TASK INSTRUCTIONS:
(a) Based on the blog post about migrating PostgreSQL clusters with AWS DMS, state whether each statement below agrees with it, answering yes or no and quoting the deciding words. (i) The data to be migrated came to roughly 6TB. (ii) In the pgpool setup, read-write requests go to the standby node. (iii) DMS can be used when both the source and the target are outside AWS.
(b) Write a continuation of the blog post on migrating PostgreSQL with AWS DMS.

As part of the data center migration project, we had a challenging task of migrating our existing PostgreSQL clusters from one AWS region to another. If we calculate the total amount of data we had to migrate it adds up to around 6TB.
In this blog post we’d like to share how we used AWS DMS for this task and the things we learnt along the way.
Before getting into what is AWS DMS, let’s understand our PostgreSQL setup.
This diagram shows our setup where the applications connect to pgpool nodes via HAProxy. We have added PG master and one standby as PGPool backends, where read-write requests are served by the master node and read-only requests are served by the standby node.
Options for PG migration
PostgreSQL comes with the pg_dump and pg_restore scripts which can be used to copy data between clusters in a clean way but it may involve significant downtime for large databases. Also, there are some restrictions if there are large objects in the db.
As we had a couple of very large databases which couldn’t afford a long write downtime, this approach was out of question for us.
It’s an asynchronous PostgreSQL replication system which allows multi-source and multi-target operations. But it has some limitations:
- Performance and maintenance overhead on source db.
- No support for replicating schema changes (DDLs).
- Consistency can be impacted if infra is not optimized correctly.
AWS Data Migration Service (DMS)
Data migration service (DMS) is an AWS cloud service that makes it easy to migrate relational databases, data warehouses, NoSQL databases, and other types of data stores. It can be used to migrate data into the AWS Cloud or between combinations of cloud and on-premises setups.
After evaluating all the options we ended up choosing DMS.
At a basic level, DMS provides a server in the AWS cloud that runs replication software. You create source and target connections to tell where to extract data from and load to. Then you schedule a task that runs on this server to move your data. DMS creates the tables and associated primary keys if they don’t exist on the target. You may also create the target tables beforehand yourself, if you prefer. You can perform one-time migrations (full load), and/or replicate ongoing changes (CDC) to keep sources and targets in sync. It also provides HA/Resiliency with Multi-AZ replication instances.
The following diagram illustrates the replication process:
Prerequisites for DMS
There are a few prerequisites for using DMS, mainly:
- Either one of the source or target endpoints should be on AWS i.e. you can’t have source and target both outside AWS.
- For PostgreSQL, the server version needs to be 9.4+ and pglogical extension needs to be installed on both source and target clusters.
Refer AWS documentation for complete list of prerequisites.
Checking for datatype compatibility
There are certain limitations about which data/column types are supported. There are some pg data types which are not supported at all eg.

DATA SEGMENT:
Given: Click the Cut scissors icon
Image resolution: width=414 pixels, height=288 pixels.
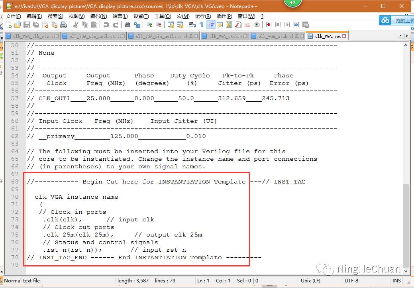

RESPONSES PER TASK:
(a)
(i) Yes: "it adds up to around 6TB."
(ii) No: "read-write requests are served by the master node and read-only requests are served by the standby node."
(iii) No: "you can’t have source and target both outside AWS."

(b)
tsvector whereas others that are supported partially eg.
json . One good thing is that databases can be checked beforehand for compatibility so that there are no surprises during migration. For that, make sure you check the “Pre-migration assessment” option when starting the task. You can even create dummy endpoints and tasks just for this purpose — even a source db with just the schema loaded should be sufficient.
If you are using data types which are not supported, then those columns won’t get migrated. If that’s a deal breaker then you may need to evaluate other options for migration.
Partial support on the other hand means DMS can migrate these data types but only under certain conditions. If you use json data type in your db, you may come across this case when migrating from PG to PG. For homogeneous migration (i.e both source and target dbs are same), partially supported data types are mostly what DMS calls “Large Objects” (LOBs). The problem with such columns is that they can potentially contain unbounded data and hence DMS has no clue about how much memory to pre-allocate for them during migration.
This can be worked around by choosing “Limited LOB mode” when creating the task, which allows you to set a known limit which is applicable to all the LOBs in the db. If the data exceeds the specified size limit, then it gets truncated, so beware of using it with json types. We based this limit on the max size of the json columns that existed in our db using the following query:
Warning! This query can be very expensive on a large db. To ensure it doesn’t impact normal db operations, we temporarily provisioned a hidden replica just for running it. It took ~27 hours!
coalesce((octet_length(c1::text)) / (1024.0), 0) AS size
Logical replication plugin
Before getting into which logical replication plugin to use, let’s look under the hood and understand logical decoding.
The traditional mechanism in PostgreSQL for keeping standby/replica nodes in-sync with the primary is physical replication. It is implemented by streaming the write-ahead-log (WAL) records in binary format to the replica, which then get applied byte-by-byte i.e. in its entirety. This ensures that the replica has all the required changes for it to be promoted as the new primary in case the original one fails. This works great for synchronization and failover but it’s not so suitable for data migration. For one, selective replication is not possible i.e. there’s no way to replicate only a certain db on the cluster or a subset of tables in a db. Secondly, the PG installation on both the primary and standby nodes need to be exactly the same — same version, dbs, schemas etc.
These limitations have been worked around to an extent using various trigger based approaches such as Slony, Londiste, Bucardo.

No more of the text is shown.